In any case, Alliance Space is an interesting collection, and certainly worth a read if you enjoy Cherryh (if you’ve never experienced Cherryh before then the Foreigner series might be a better place to start).

The Sight by David Clement-Davies

The Sight by David Clement-Davies is a bit of a let-down. I had picked it up at the same time I bought Fire Bringer, and while the plot and idea behind The Sight are interesting (who doesn’t like prescient wolves?), the quality of writing hasn’t improved any since Fire Bringer. Clement-Davies has a really bad habit of using exposition to describe every stupid thing in the book. If a wolf mentions a mystical city, then Clement-Davies instantly goes off into a tangent about how actually the Romans built it back in blah de blah de blah, which pretty much kills the momentum of the story. I like it when authors research their topics, but not when they beat me over the head with their findings.
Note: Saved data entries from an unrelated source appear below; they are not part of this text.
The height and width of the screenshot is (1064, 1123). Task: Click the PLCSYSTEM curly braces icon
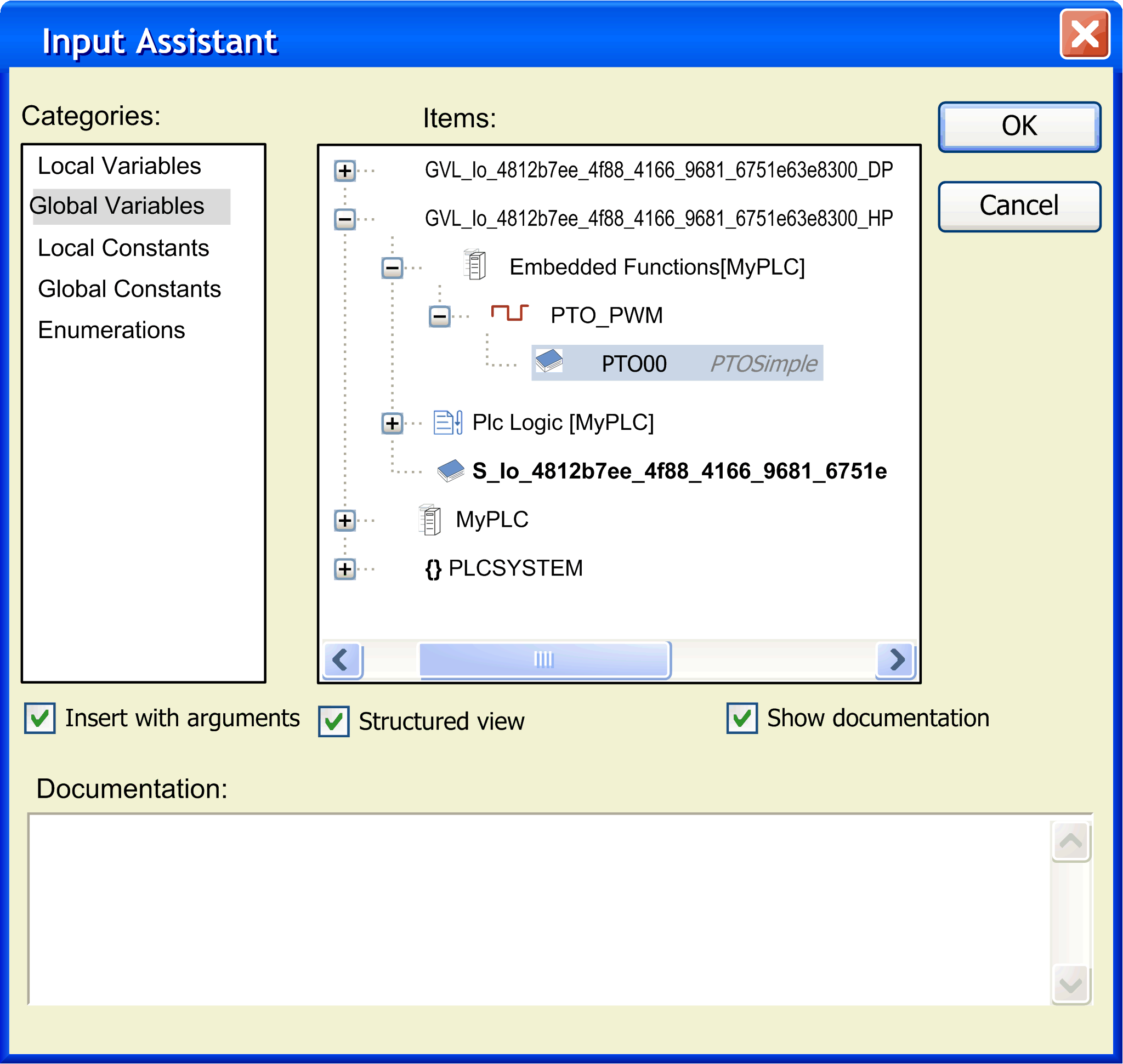pos(433,569)
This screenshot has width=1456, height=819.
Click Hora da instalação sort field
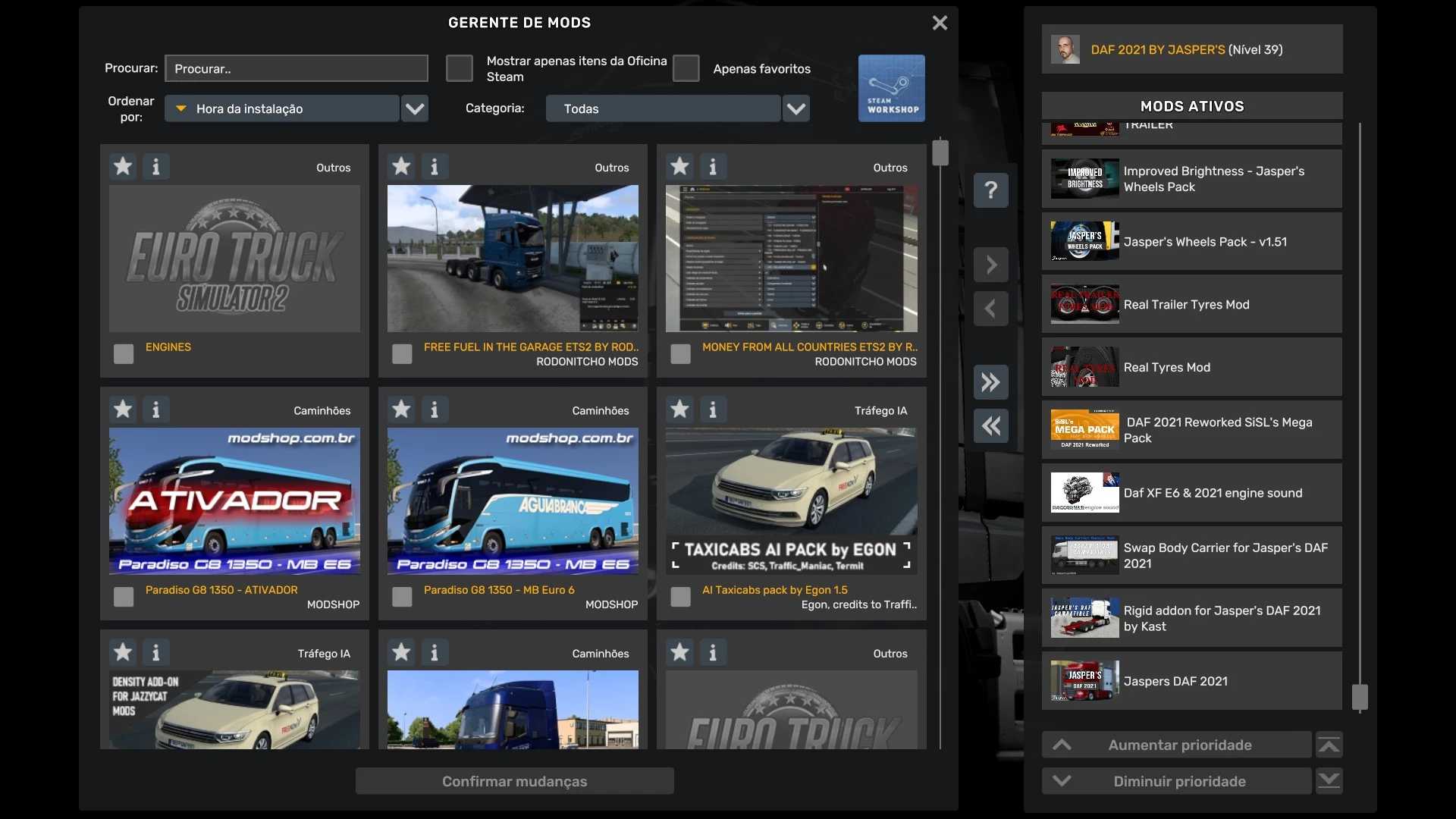282,108
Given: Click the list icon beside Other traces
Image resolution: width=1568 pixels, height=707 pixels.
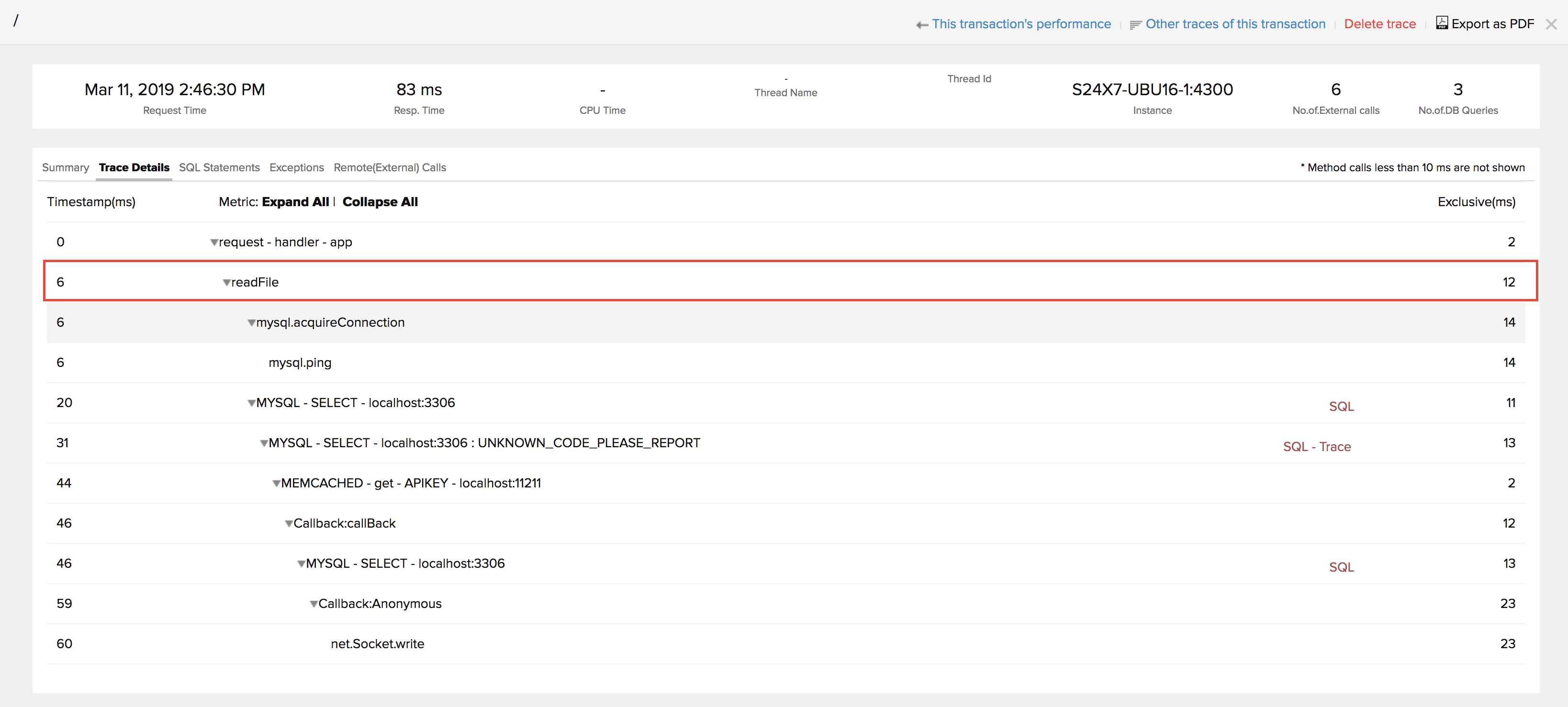Looking at the screenshot, I should [1135, 25].
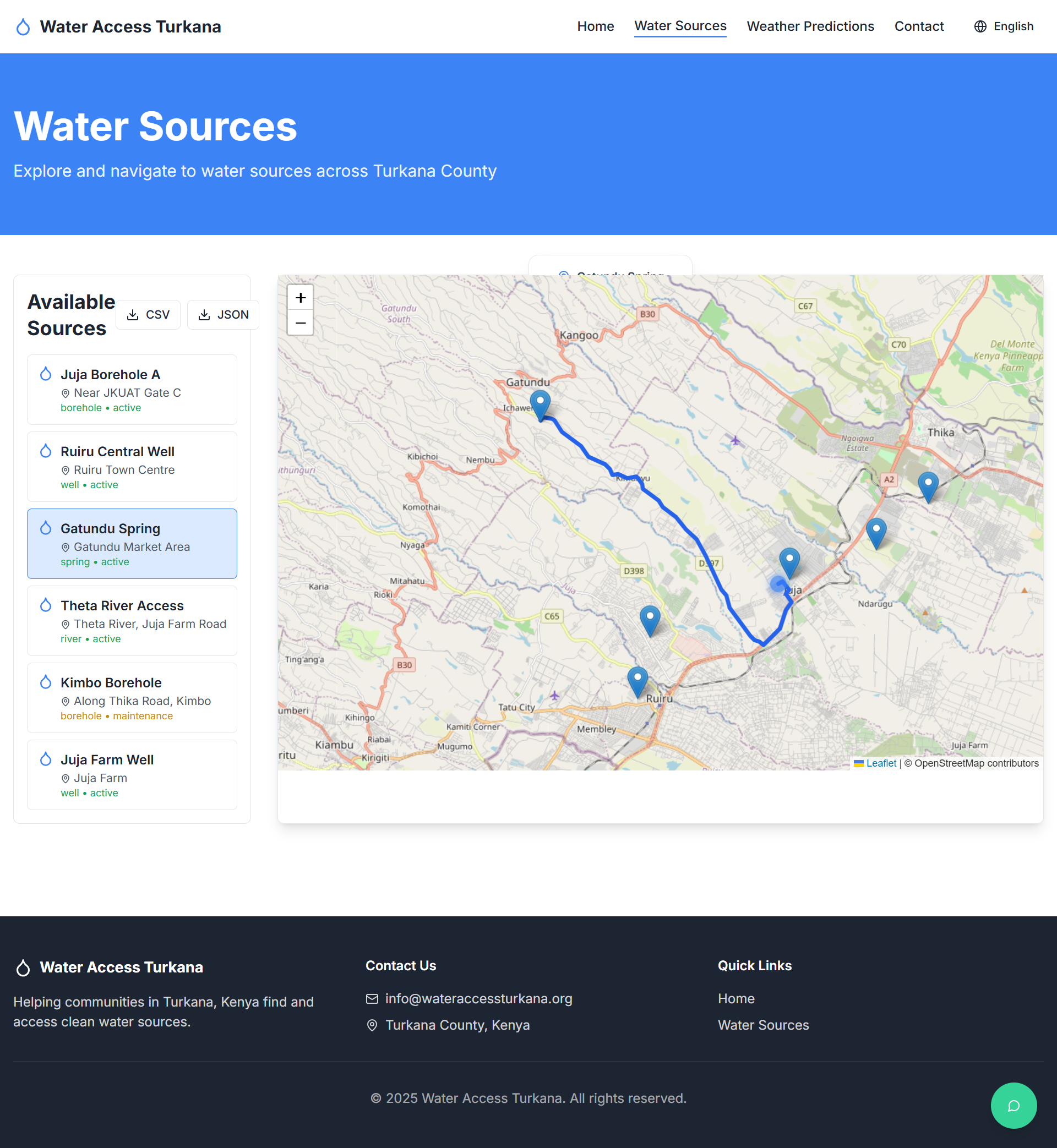Select Kimbo Borehole source card
The image size is (1057, 1148).
pos(132,698)
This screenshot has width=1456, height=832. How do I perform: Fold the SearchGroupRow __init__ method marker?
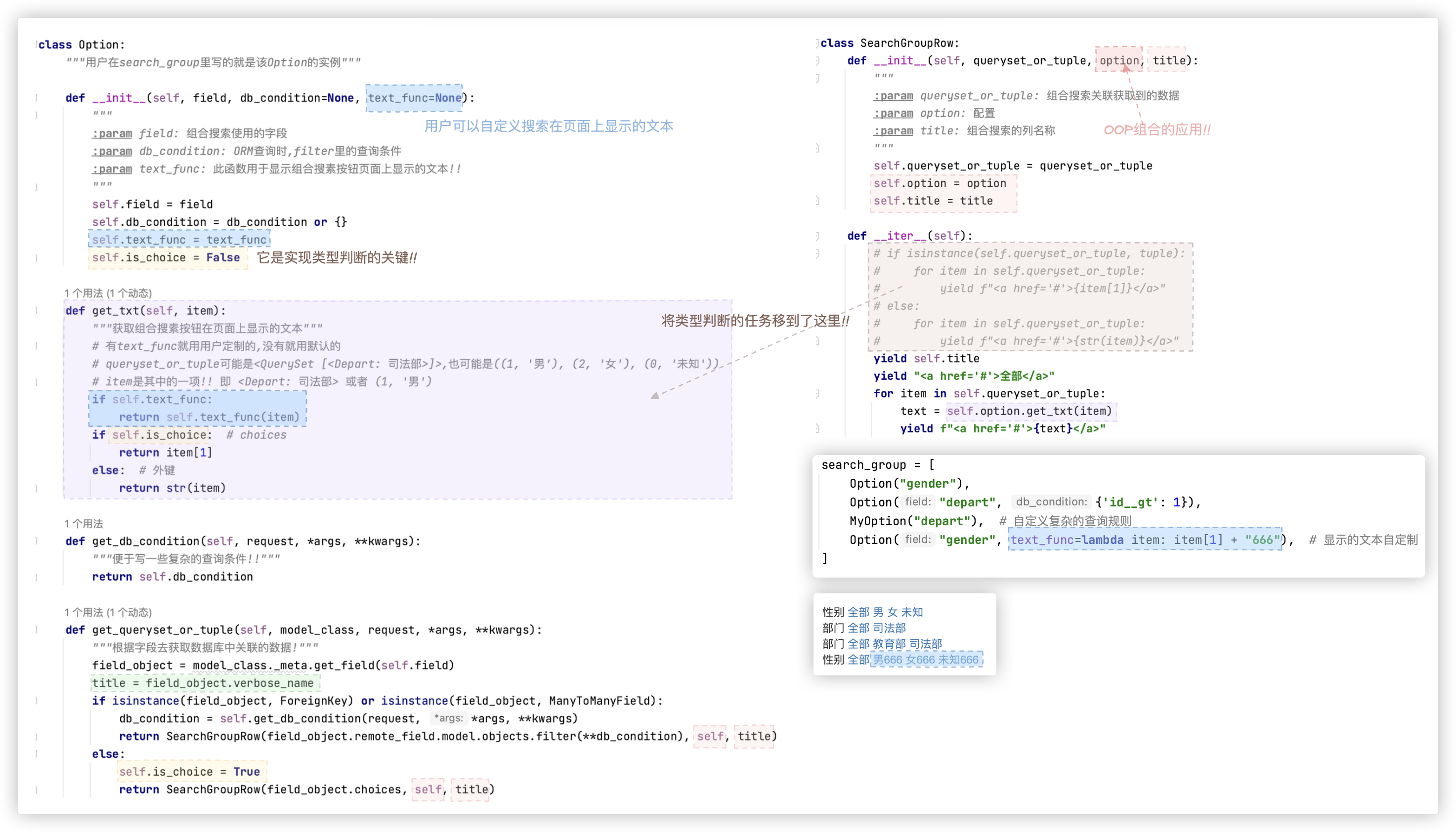click(818, 61)
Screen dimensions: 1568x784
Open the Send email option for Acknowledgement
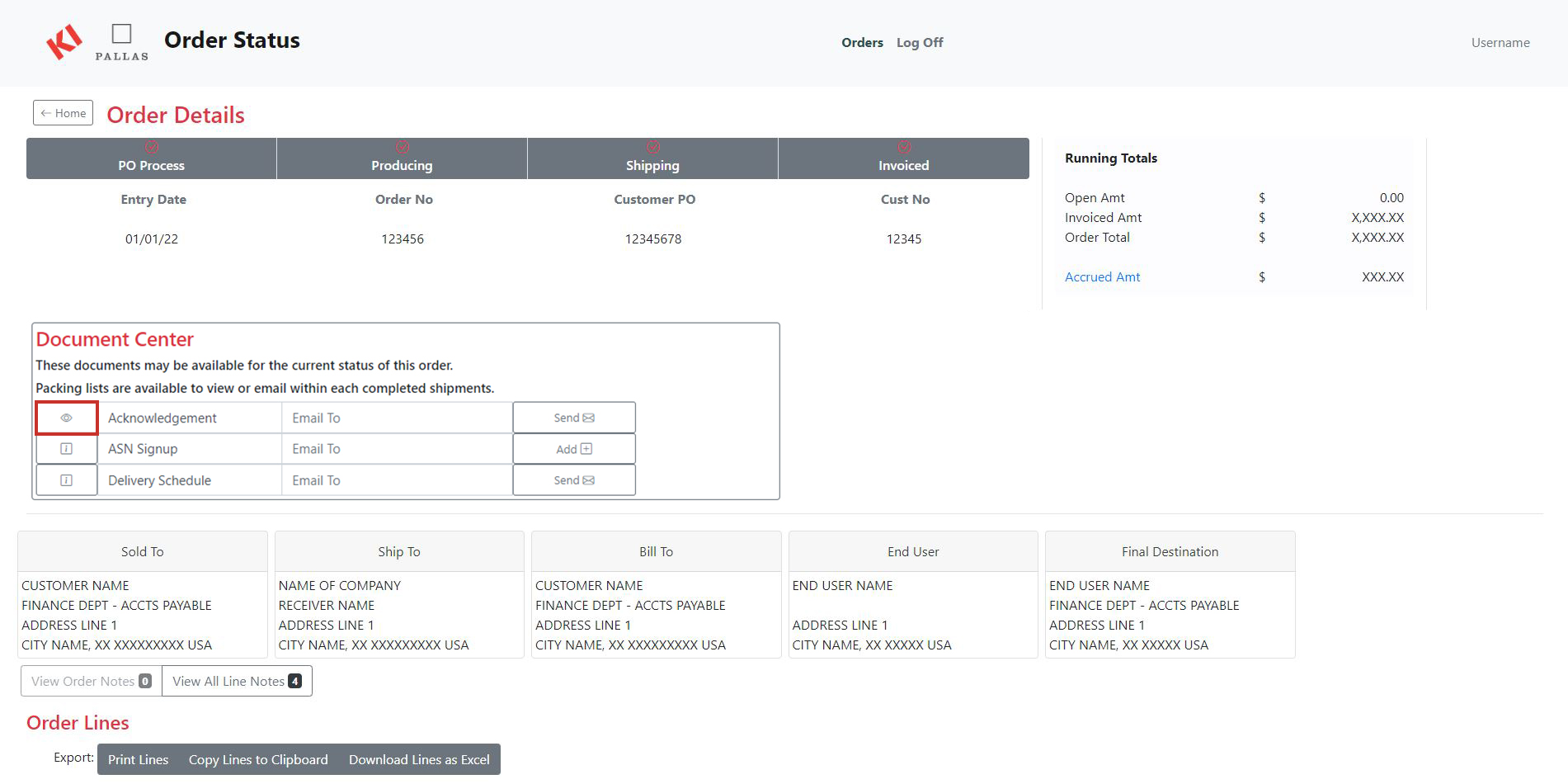pyautogui.click(x=573, y=417)

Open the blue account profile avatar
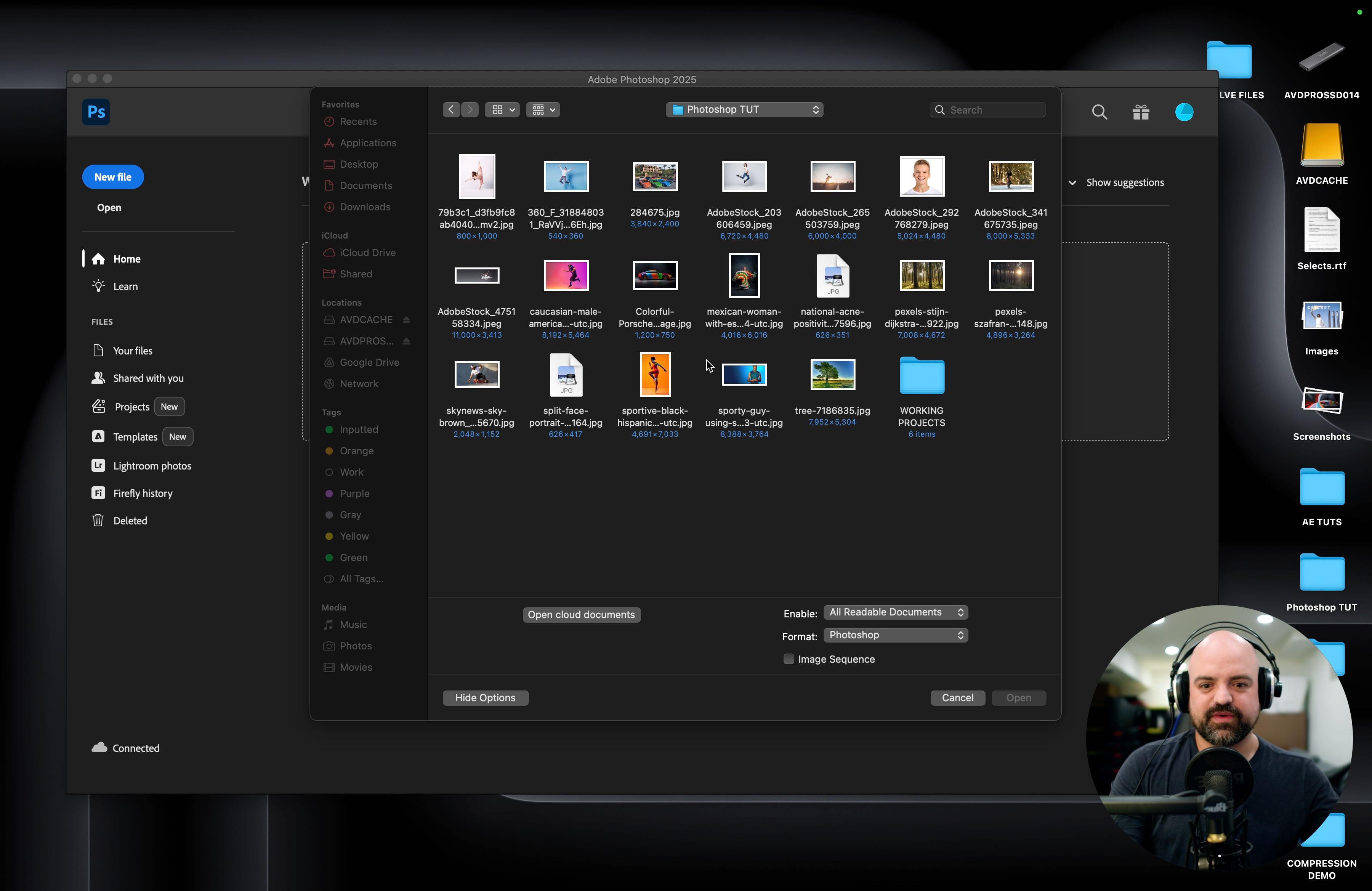tap(1184, 112)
Add to that the fact that he constantly tells about emotion rather than showing it, and you’ve got a book that feels much longer than it should. I was hoping that these tendencies in Fire Bringer were part of the first book syndrome, but I’m beginning to think that Clement-Davies is simply a mediocre writer. To add insult to injury, every dang myth in the book is a rip-off of some human myth, religion, or story (Little Red Riding-Hood as one of the earliest wolf stories? Shoot me now), making the whole wolf culture feel forced.

If you like anthropomorphic animal stories, then I recommend reading The Sight rather than Fire Bringer (evil psychic wolves are a bit more believable than fascist Hitler deer), but overall Clement-Davies’ work has left me feeling more frustrated than anything else. His creative approach to animal stories has a lot of potential that isn’t quite realized thanks to the quality of the storytelling.